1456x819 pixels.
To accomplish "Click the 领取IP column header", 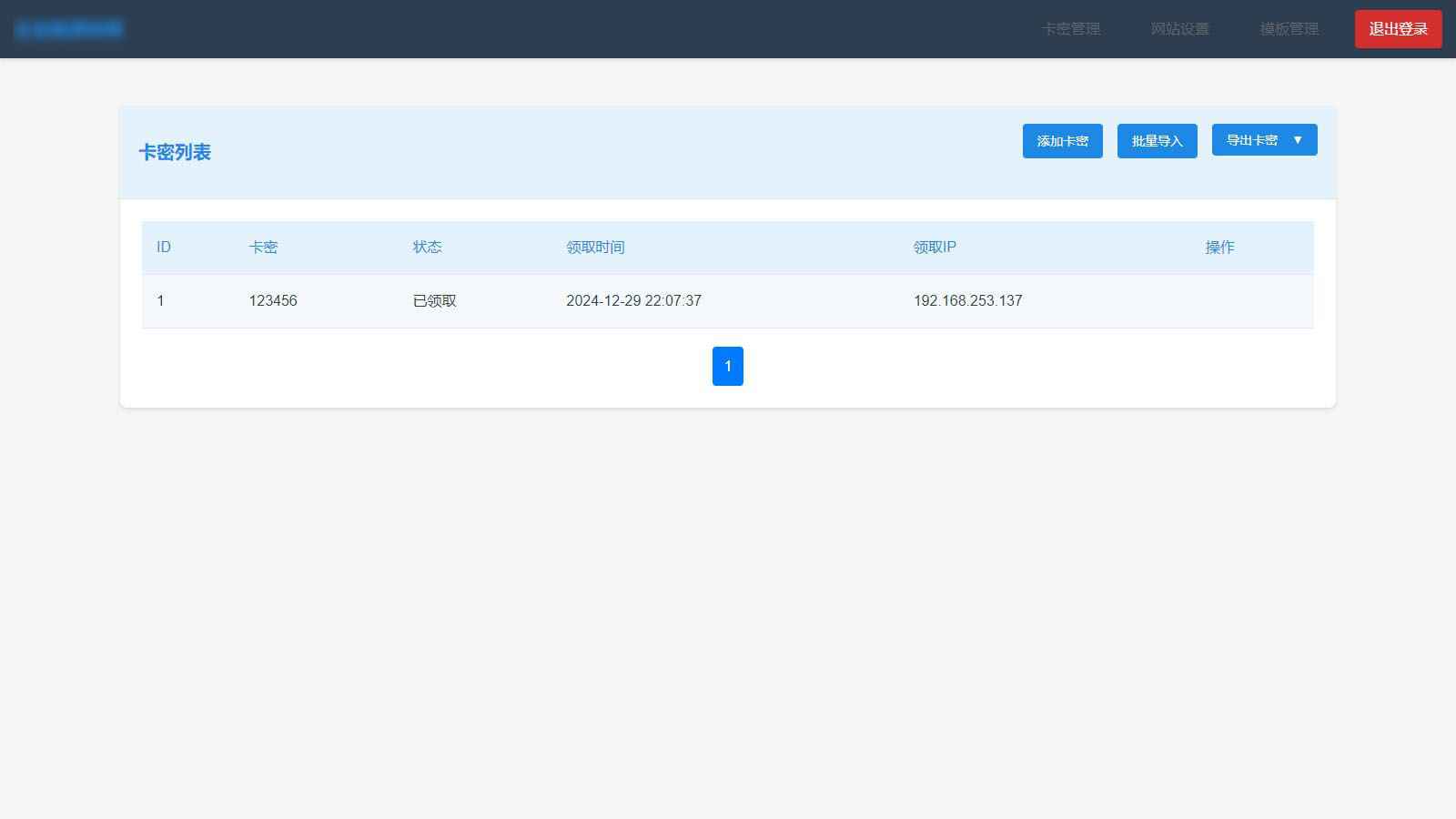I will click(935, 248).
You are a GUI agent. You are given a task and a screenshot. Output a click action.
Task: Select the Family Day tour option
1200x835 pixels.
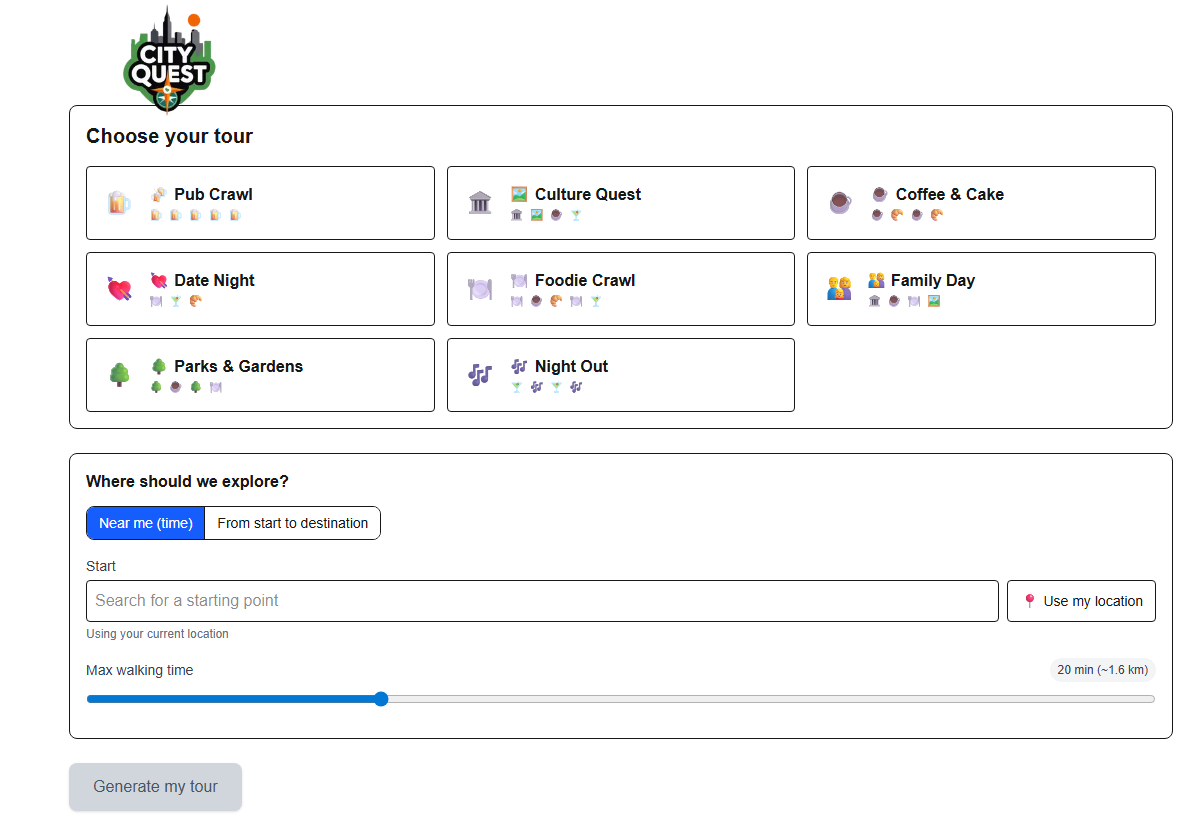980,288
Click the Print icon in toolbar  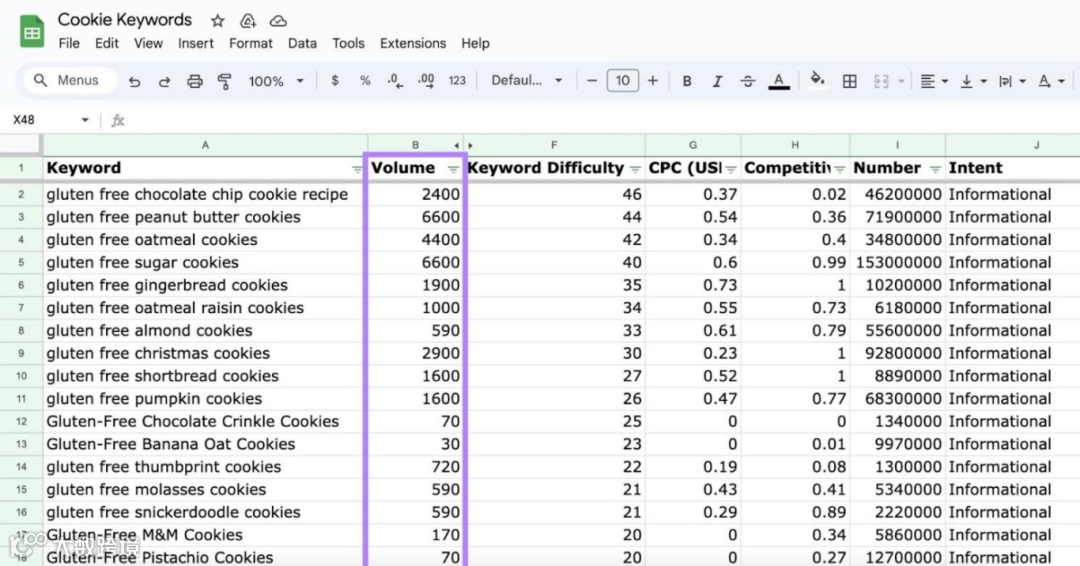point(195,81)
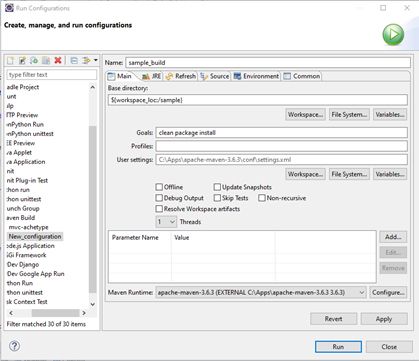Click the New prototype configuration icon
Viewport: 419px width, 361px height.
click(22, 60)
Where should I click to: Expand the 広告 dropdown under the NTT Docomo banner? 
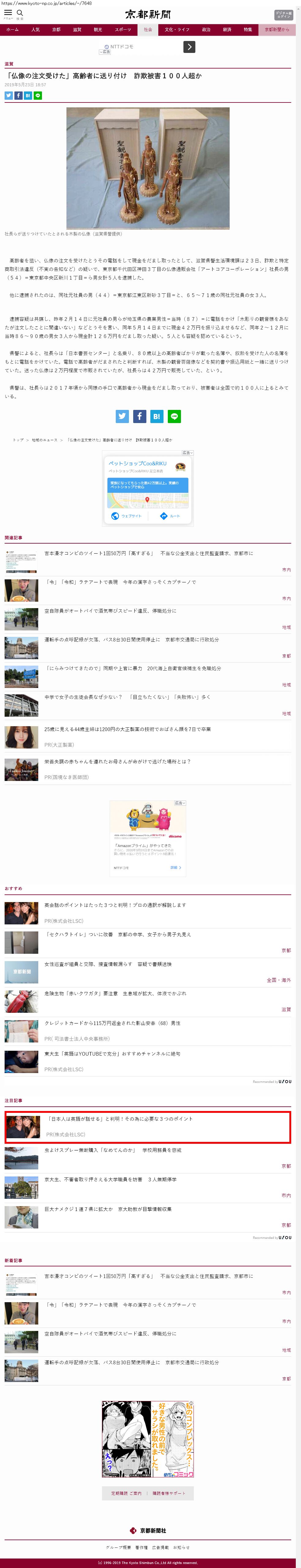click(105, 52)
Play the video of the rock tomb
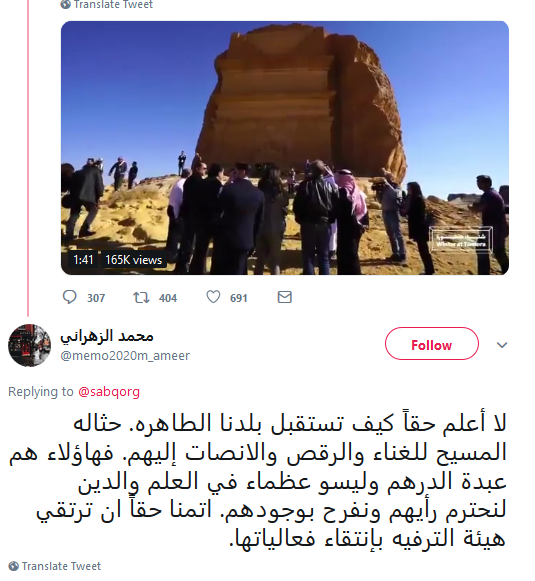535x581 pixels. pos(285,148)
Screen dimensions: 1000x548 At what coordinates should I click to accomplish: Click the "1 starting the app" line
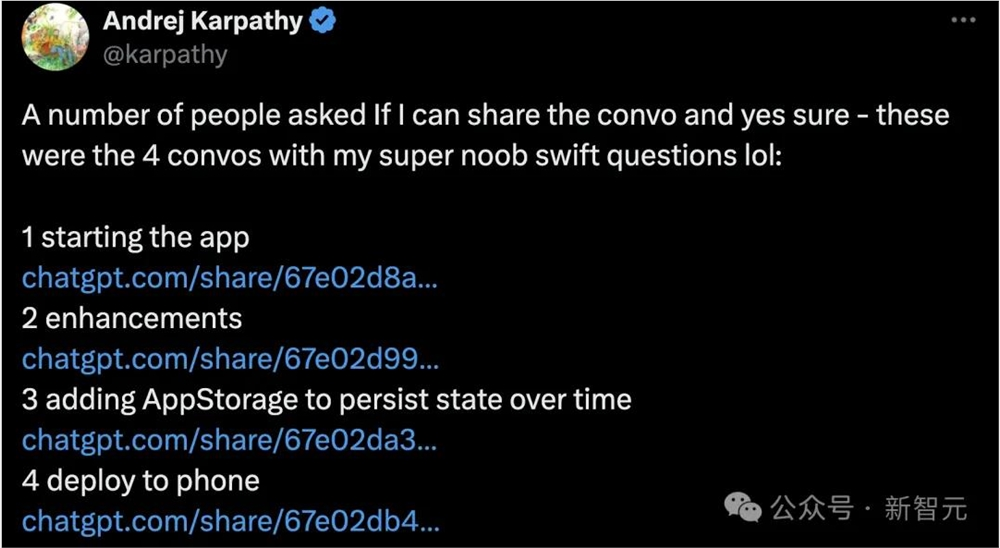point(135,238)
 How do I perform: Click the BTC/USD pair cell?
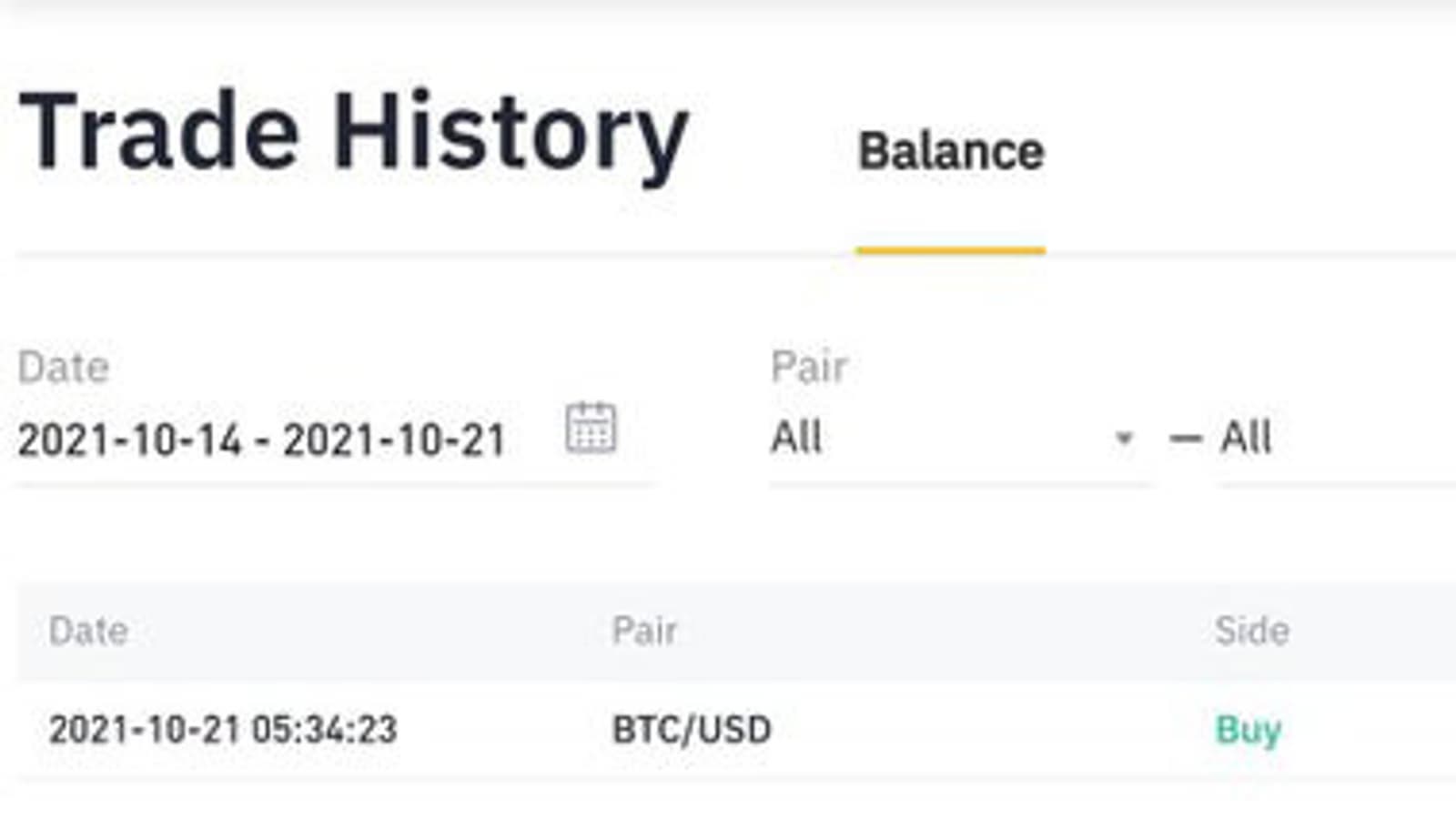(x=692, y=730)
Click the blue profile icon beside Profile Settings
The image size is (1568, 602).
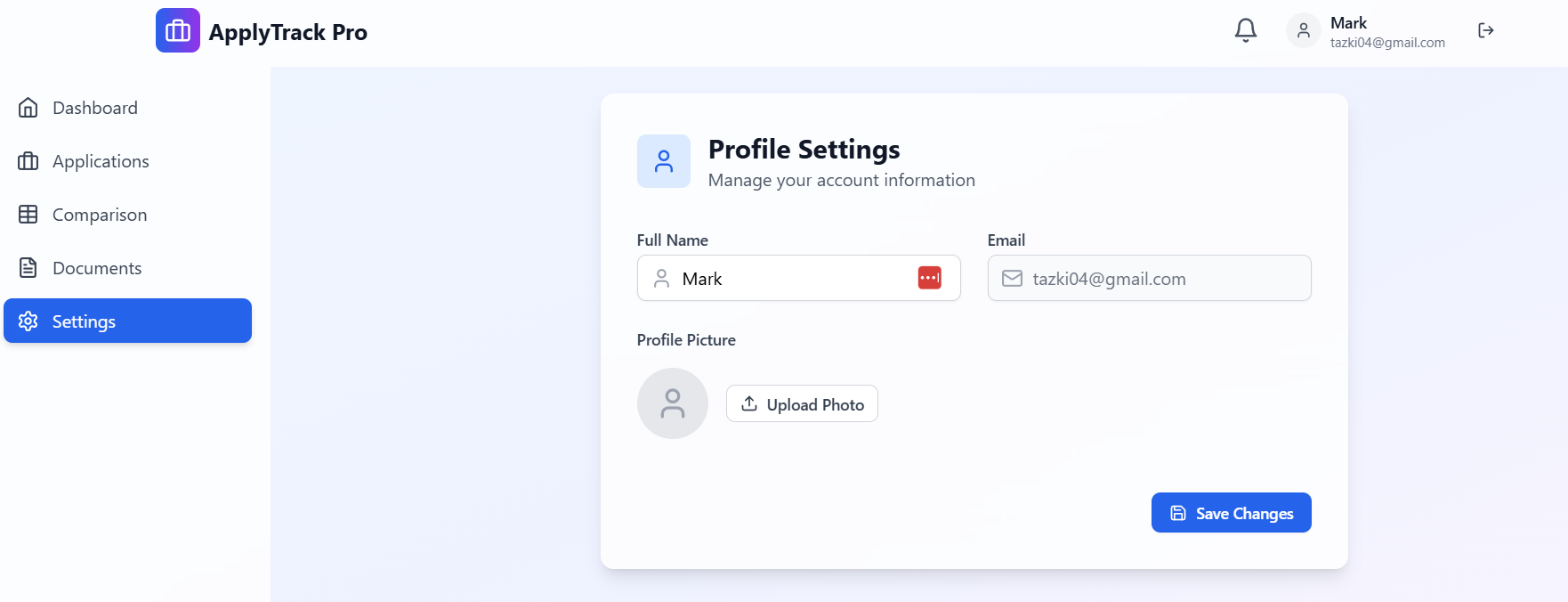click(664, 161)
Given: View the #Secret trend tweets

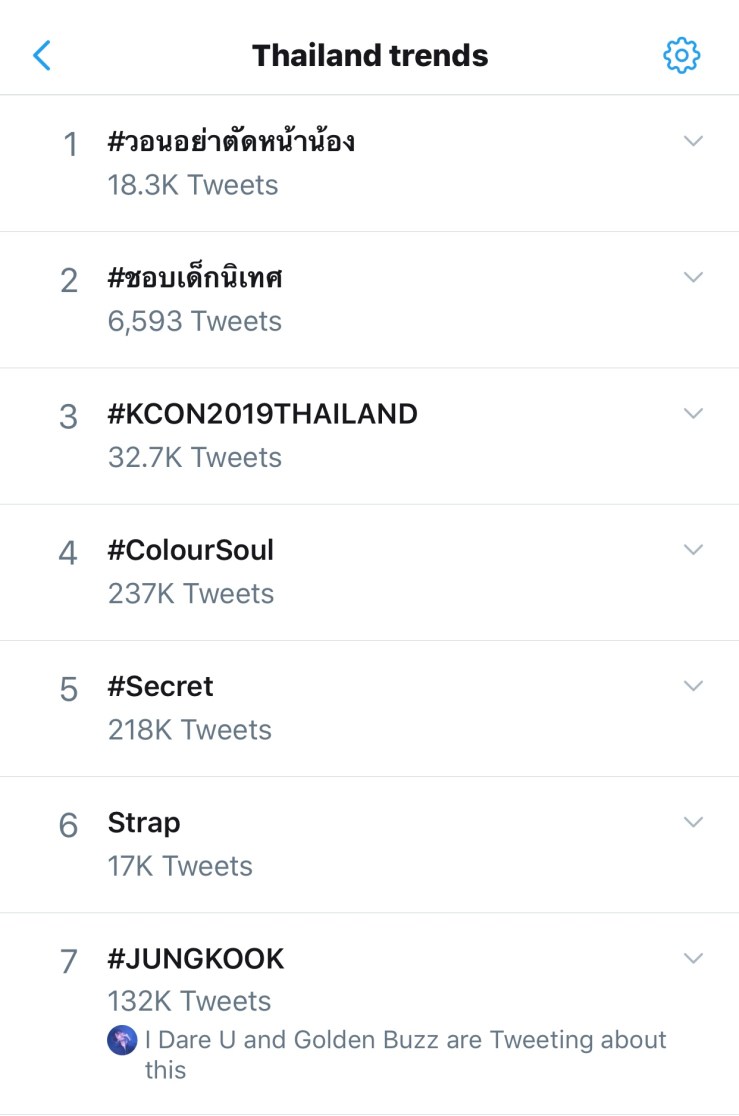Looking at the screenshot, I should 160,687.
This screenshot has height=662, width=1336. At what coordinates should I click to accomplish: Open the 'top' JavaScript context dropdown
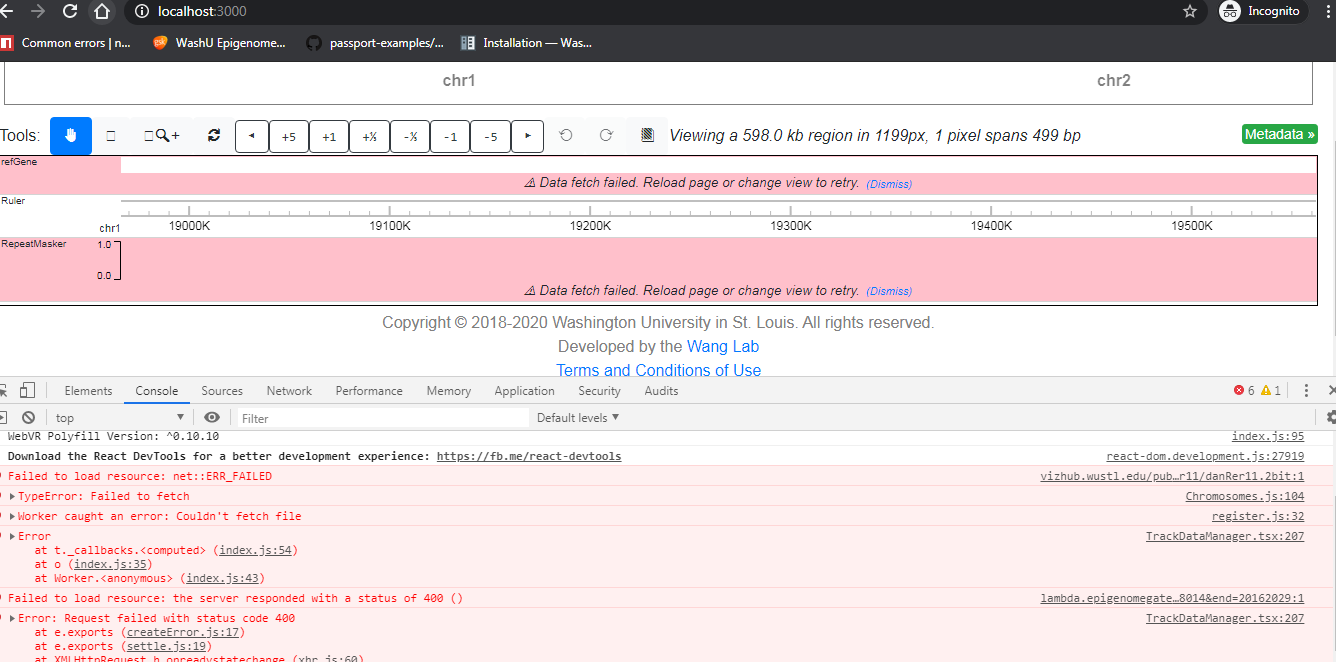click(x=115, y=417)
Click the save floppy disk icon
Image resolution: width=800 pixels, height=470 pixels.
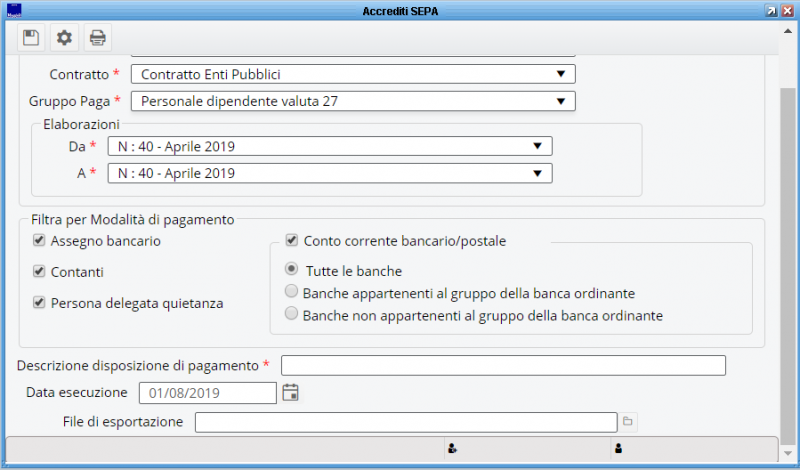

──────────────────────────────

Try it
Reproduce exactly, and only, the lines that begin at the one containing "Click the blue" and end with the final line of the data, both included, while omitting every picture.

Task response
Click the blue profile icon beside Profile Settings
The image size is (1568, 602).
click(664, 161)
Given: View the #Secret trend tweets

Looking at the screenshot, I should 160,687.
This screenshot has height=662, width=1336. At what coordinates should I click to accomplish: Open the 'top' JavaScript context dropdown
click(x=115, y=417)
Click the save floppy disk icon
Image resolution: width=800 pixels, height=470 pixels.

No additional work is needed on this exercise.